Stagflation is just like its name says: when economic growth is stagnant, but price inflation is still there. It is an unusual situation. A sluggish economy usually reduces the demand, enough to keep prices from rising. As workers get laid off, they buy less. As a result, businesses lower the prices to attract whatever customers remain. Slow growth in a normal market economy prevents inflation.
Policies that cause stagflation also create hyperinflation. The government or central banks expand the money supply in order to generate higher demand in the economy. At the same time, supply constraints prevent companies from producing more.
In layman terms, headline inflation refers to the inflation as reported by newspaper headlines. At present, headline inflation is the inflation figure as reported through the consumer price index–(CPI), which is released monthly by the Bureau of Labour Statistics.
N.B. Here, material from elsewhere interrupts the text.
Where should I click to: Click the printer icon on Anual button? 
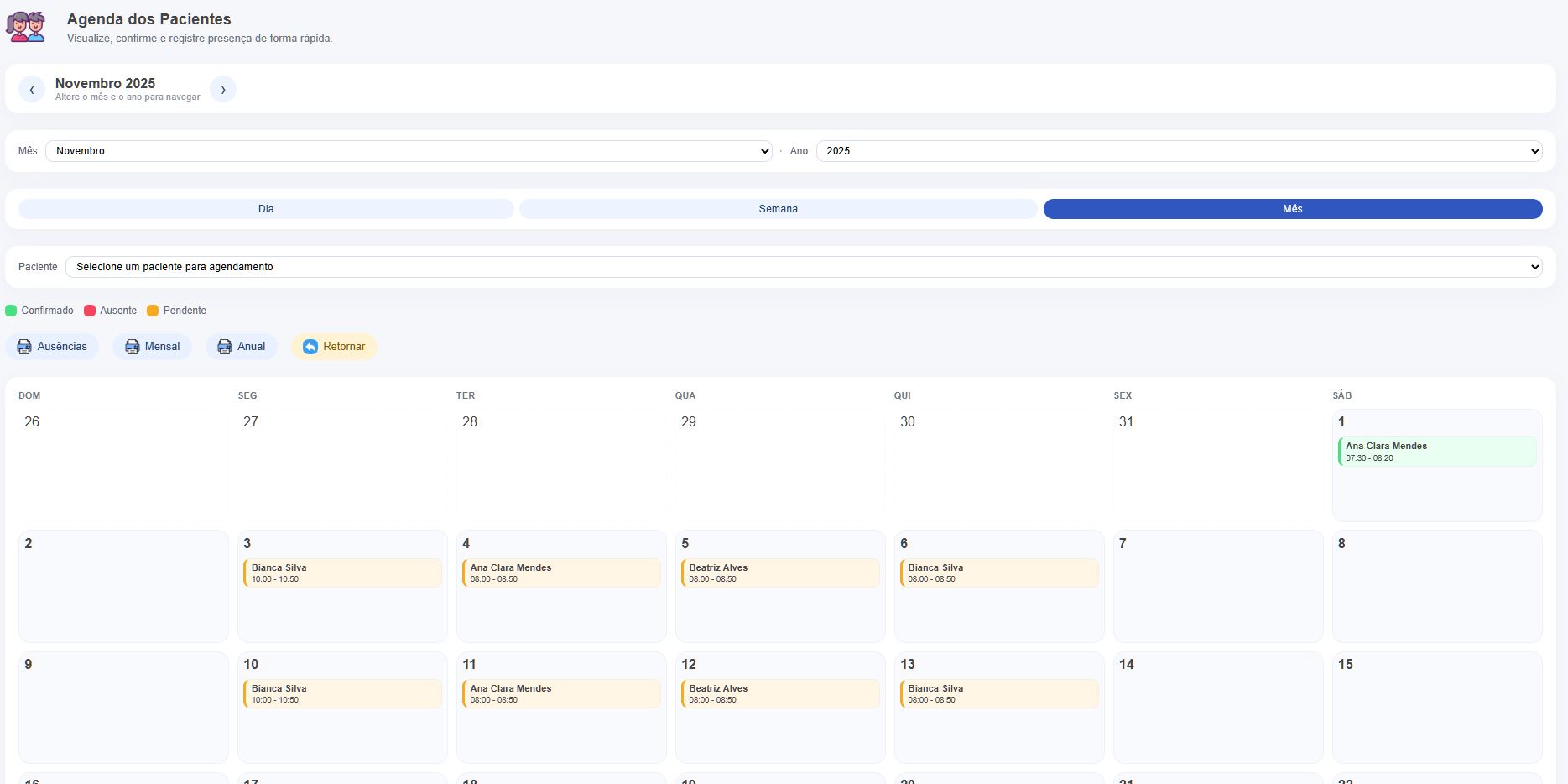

Earlier, headline inflation was based on the wholesale price index (WPI). The change has been undertaken because earlier the Reserve Bank of India (RBI) used to target inflation based on WPI, but now RBI targets inflation based on CPI.
It is an inflation measure that excludes transitory or temporary price volatility as in the case of some commodities such as food items, energy products, etc. It reflects the inflation trend in an economy.
If temporary price shocks are taken into account, they may affect the estimated overall inflation numbers in such a way that they are different from actual inflation. To eliminate this possibility, core inflation is calculated to gauge the actual inflation apart from the temporary shocks and volatility.
Difference between headline and core inflation
Headline inflation contains all items, including food and oil, whose prices are highly volatile. Core inflation does not contain volatile items. Thus, it gives a more real data, a clearer picture about the economy for the economists, while headline inflation is of more concern to the common people, who get much affected with, especially, the prices of food articles.
- Asset inflation: Asset price inflation is an economic phenomenon denoting a rise in price of assets, as opposed to ordinary goods and services. Typical assets are financial instruments such as shares as well as real estate.
- Wages inflation: Wage push inflation is a general increase in the cost of goods that is preceded by and results from an increase in wages. To maintain corporate profits after an increase in wages, employers must increase the prices they charge for the goods and services they provide.